■ **AIM OF THE TASK**:
From the line containing "Task: Collapse the" down to the last line of the entries, print each line exactly and leave the pictures out.

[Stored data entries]

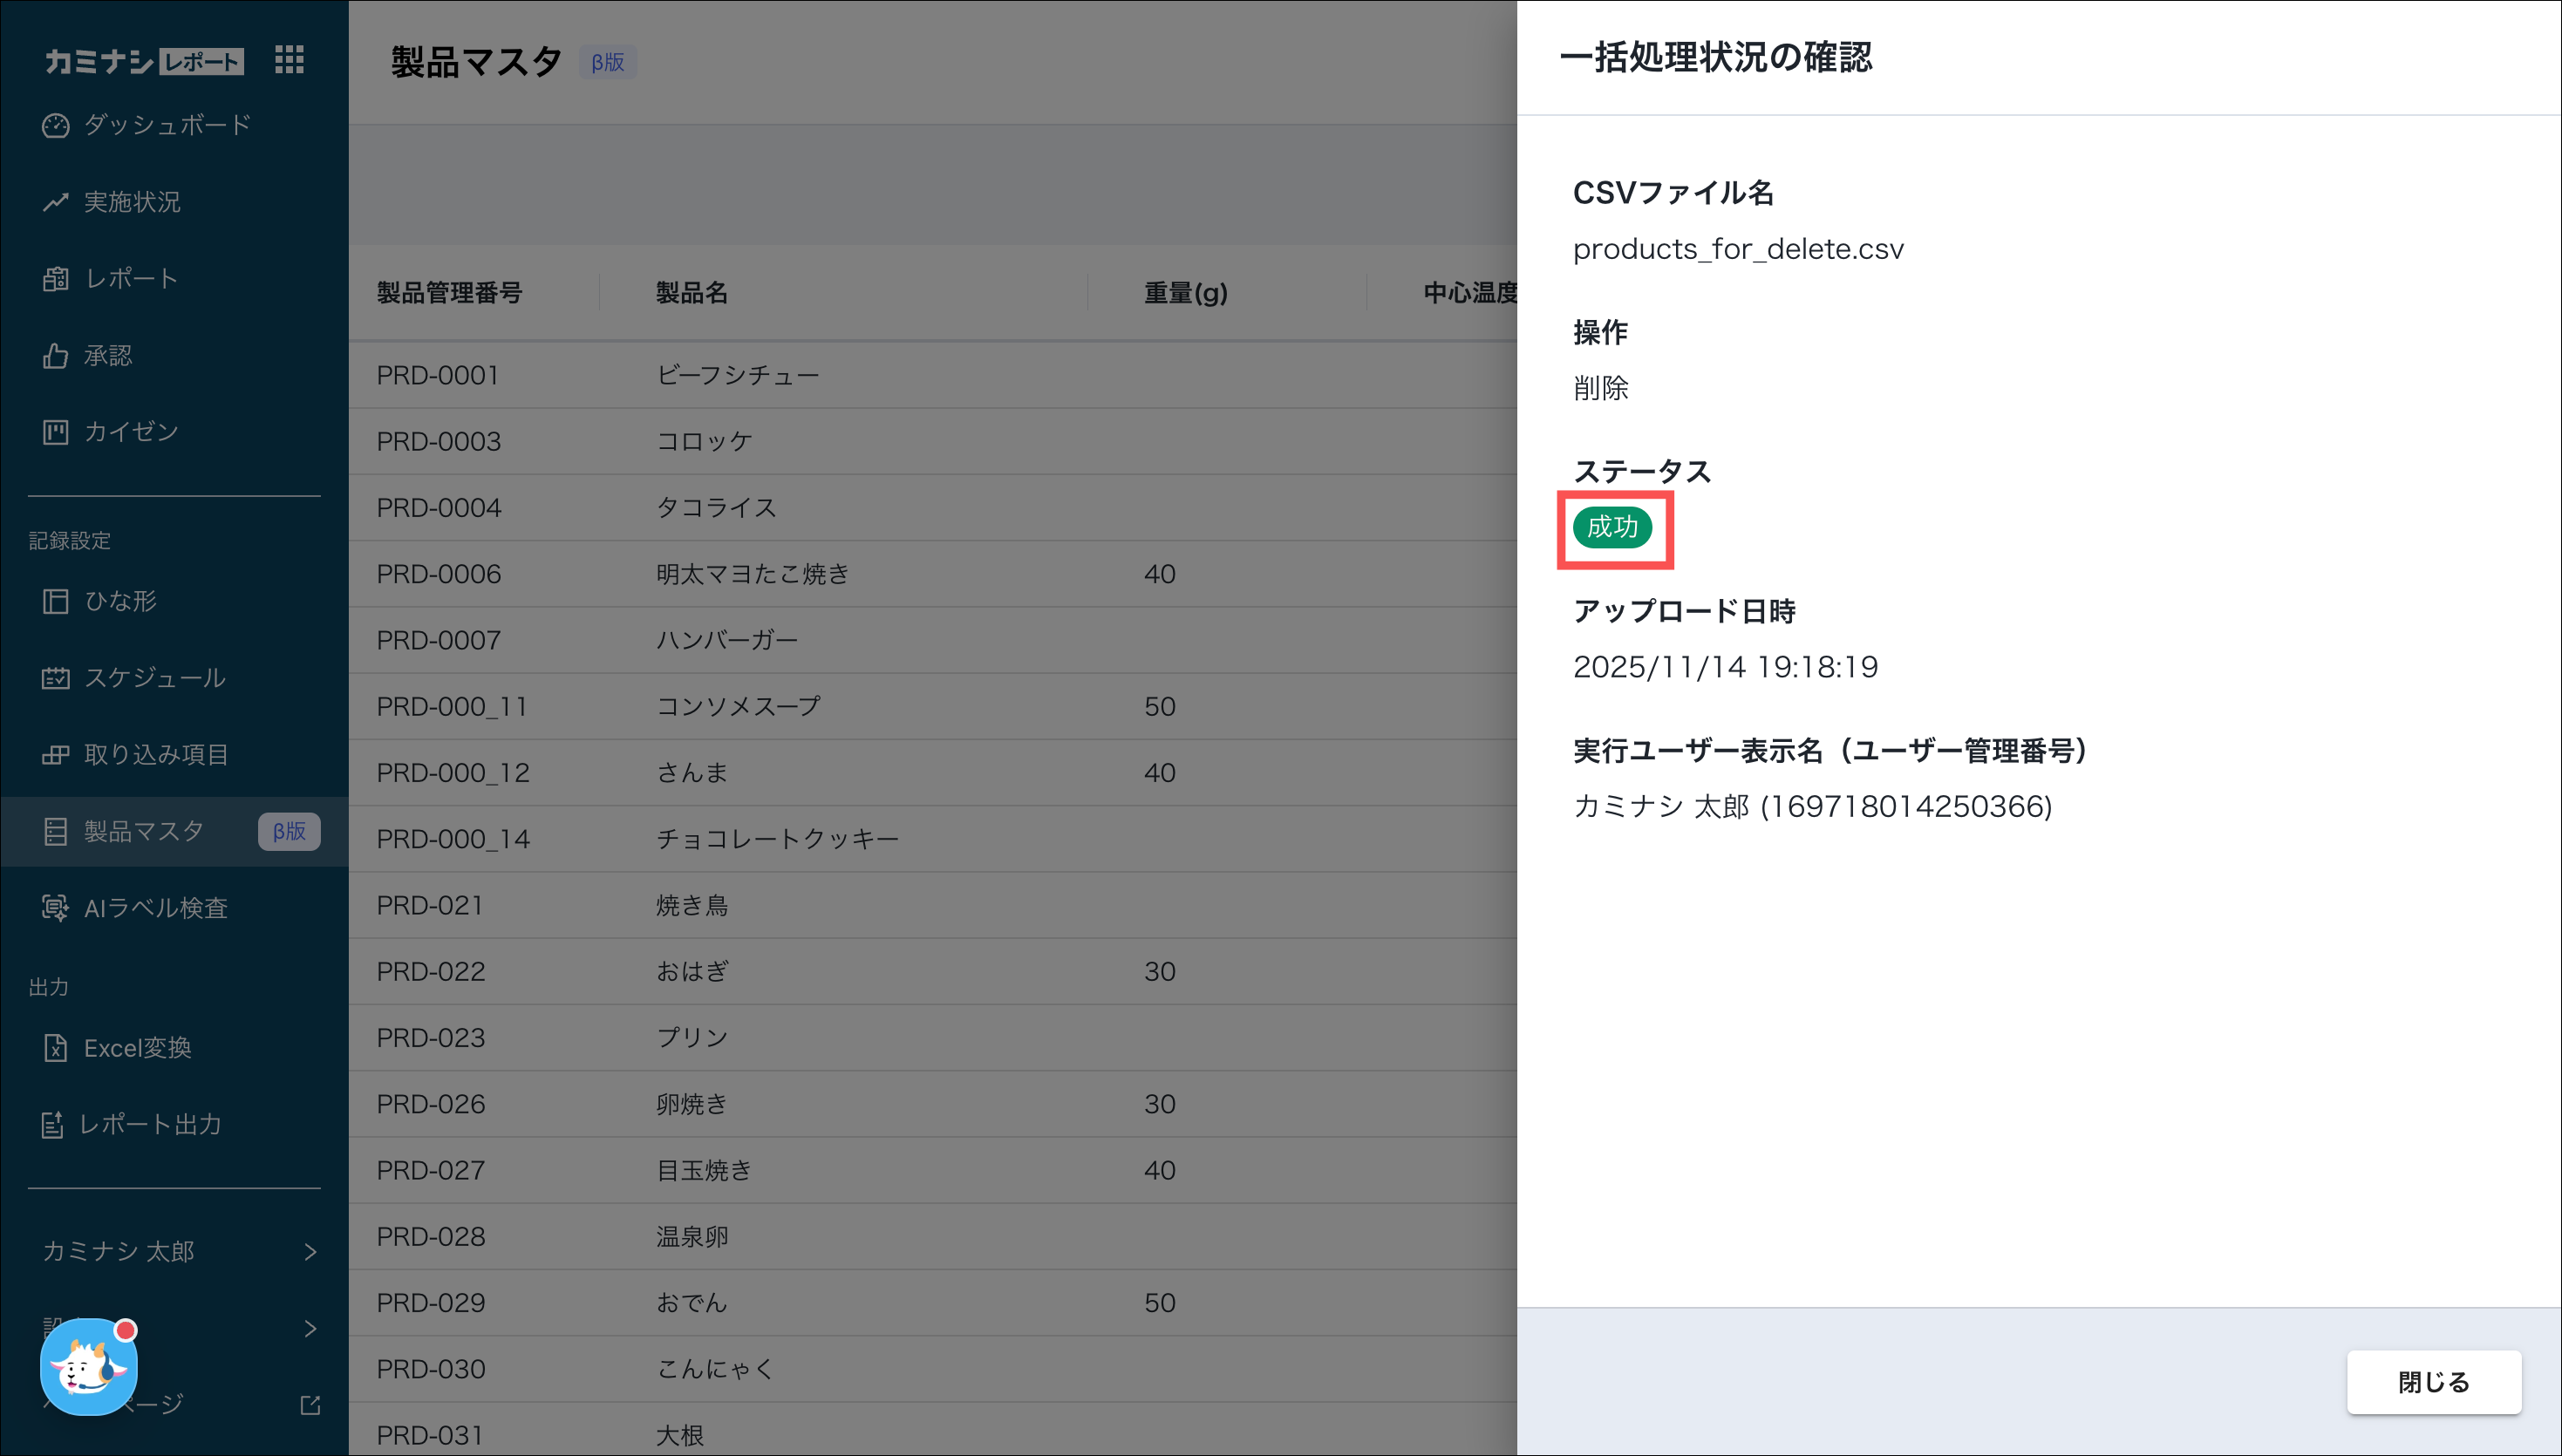Open the goat mascot chat widget

[88, 1366]
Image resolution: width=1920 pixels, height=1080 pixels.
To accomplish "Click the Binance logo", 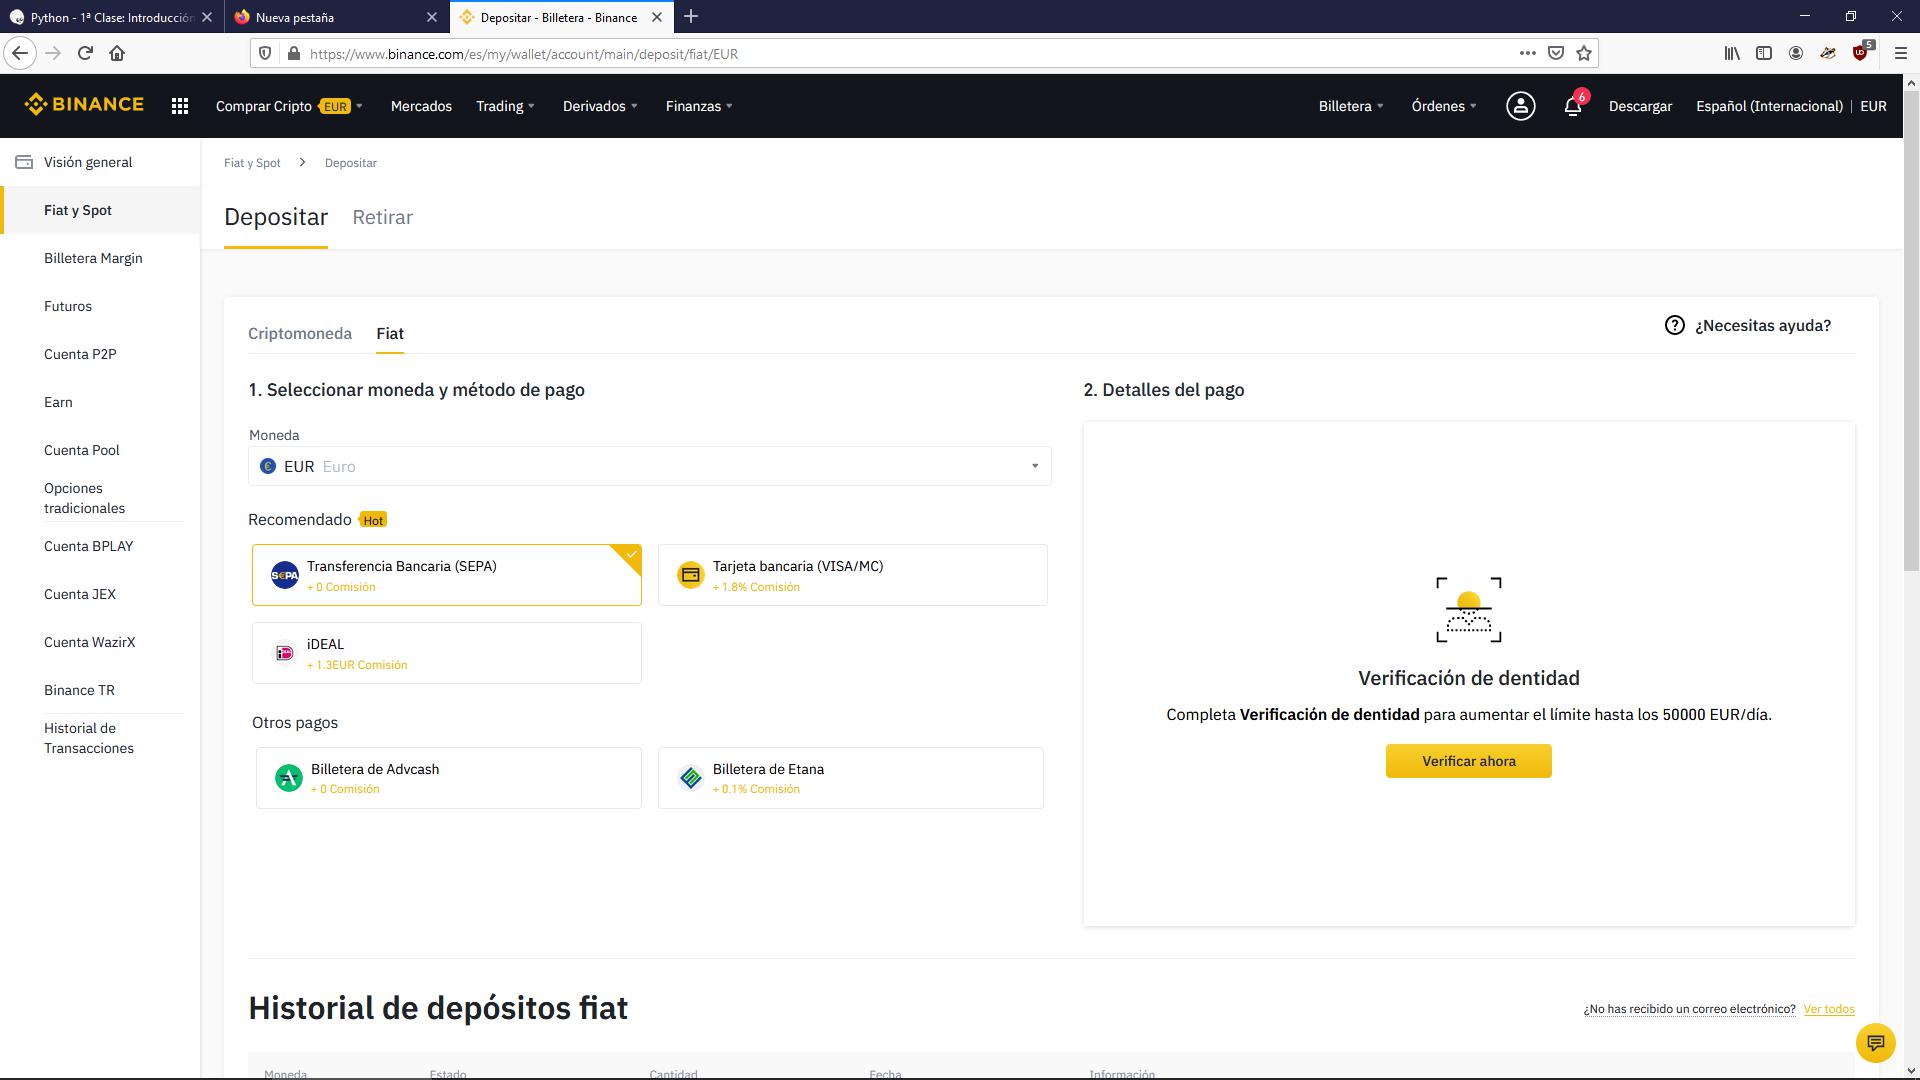I will 84,105.
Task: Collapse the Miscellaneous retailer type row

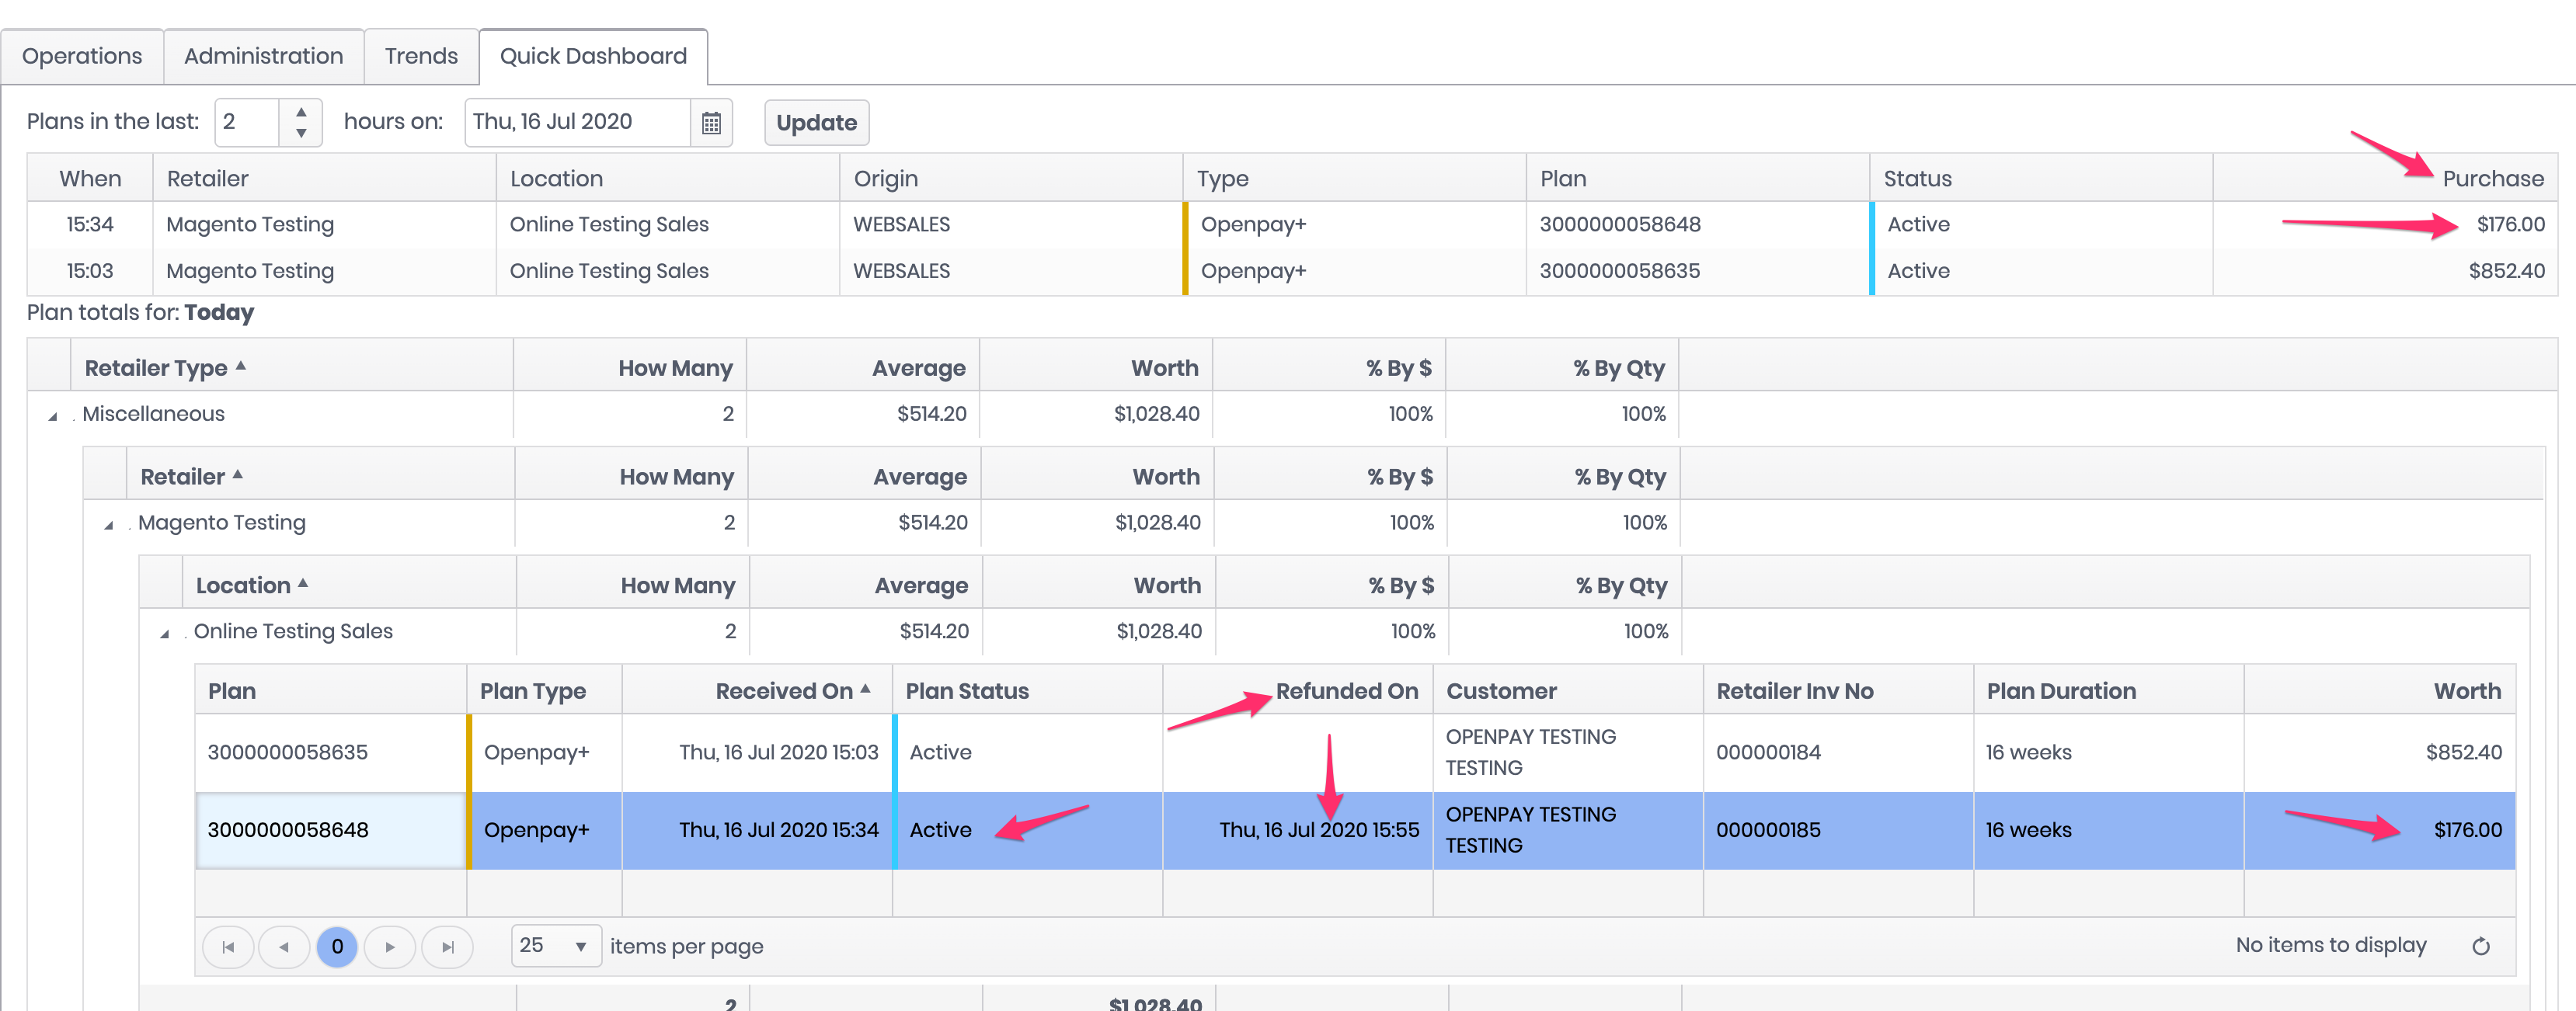Action: (53, 416)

■ **ANSWER SPACE**:
Task: Collapse the Miscellaneous retailer type row

Action: (53, 416)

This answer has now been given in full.